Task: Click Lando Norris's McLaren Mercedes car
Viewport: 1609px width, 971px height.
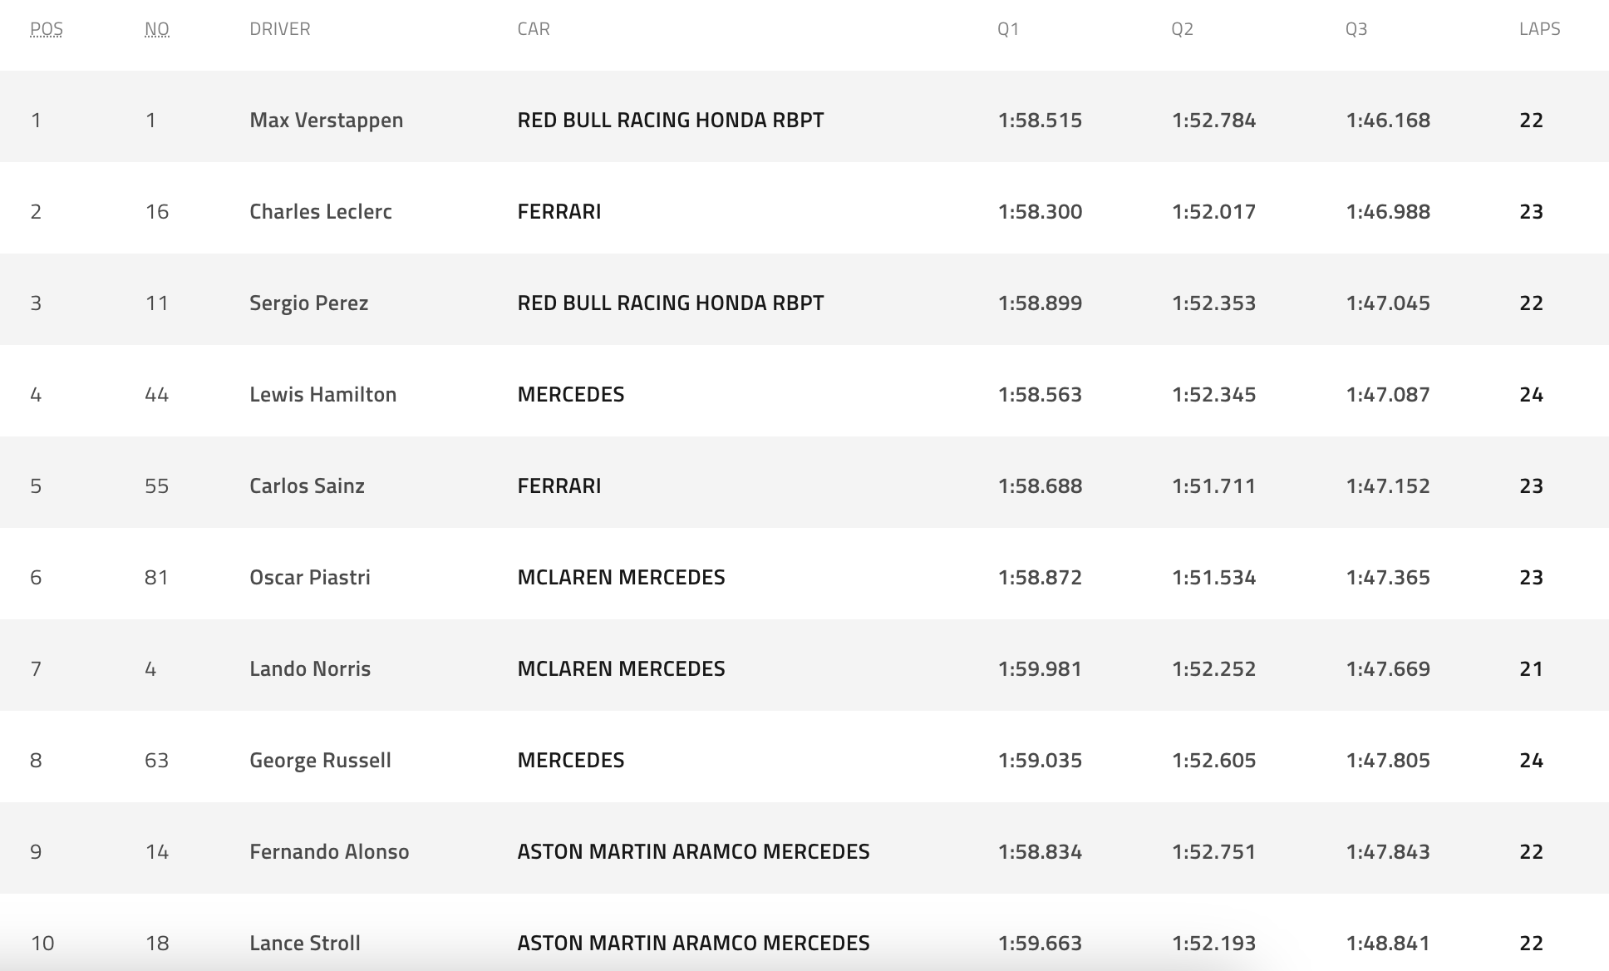Action: pyautogui.click(x=621, y=668)
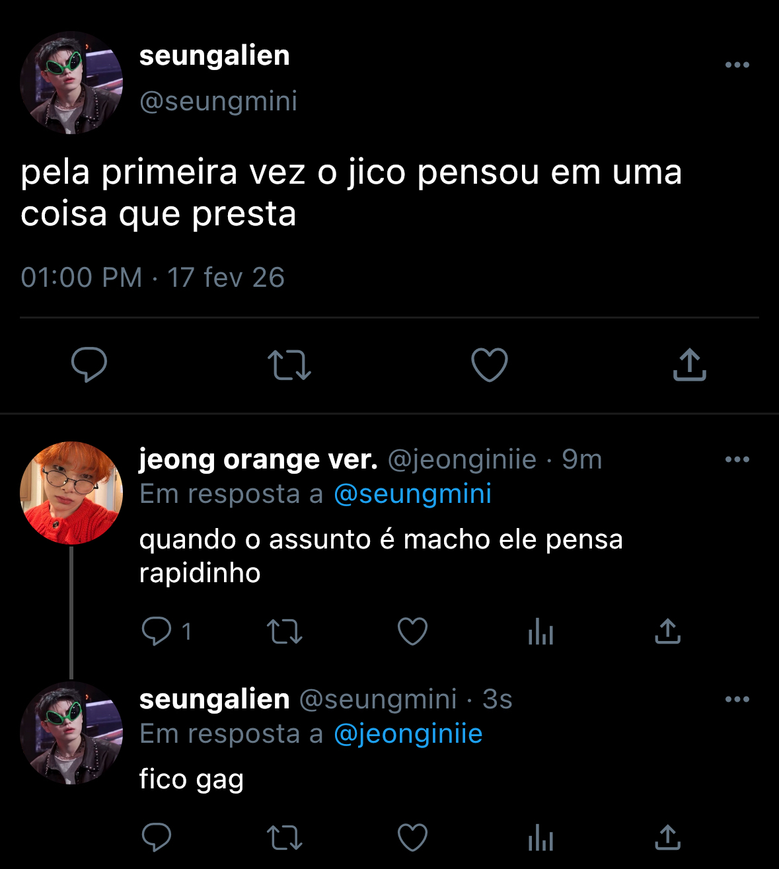Open the @jeonginiie mention link
The width and height of the screenshot is (779, 869).
point(408,734)
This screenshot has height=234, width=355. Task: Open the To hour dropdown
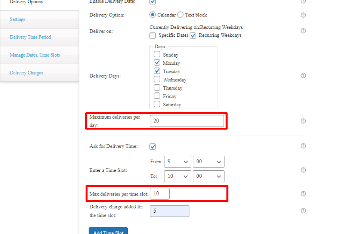[x=178, y=176]
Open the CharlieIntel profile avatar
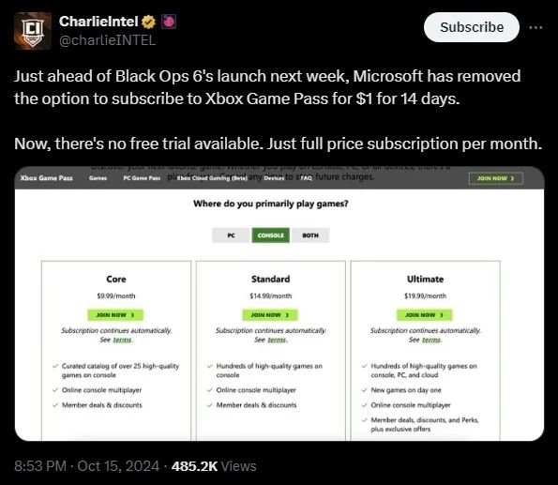Screen dimensions: 558x485 coord(33,31)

---------------

Can you give the rows above as a Markdown table with two columns, Num for the line number and Line for the text of each line, leaving out blank lines? Keep the pictures out of the table.

| Num | Line |
|---|---|
| 1 | Task: Click Lando Norris's McLaren Mercedes car |
| 2 | Viewport: 1609px width, 971px height. |
| 3 | Action: pyautogui.click(x=621, y=668) |
| 4 | Open the @jeonginiie mention link |
| 5 | The width and height of the screenshot is (779, 869). |
| 6 | point(408,734) |
| 7 | This screenshot has height=234, width=355. Task: Open the To hour dropdown |
| 8 | [x=178, y=176] |
| 9 | Open the CharlieIntel profile avatar |
| 10 | Screen dimensions: 558x485 coord(33,31) |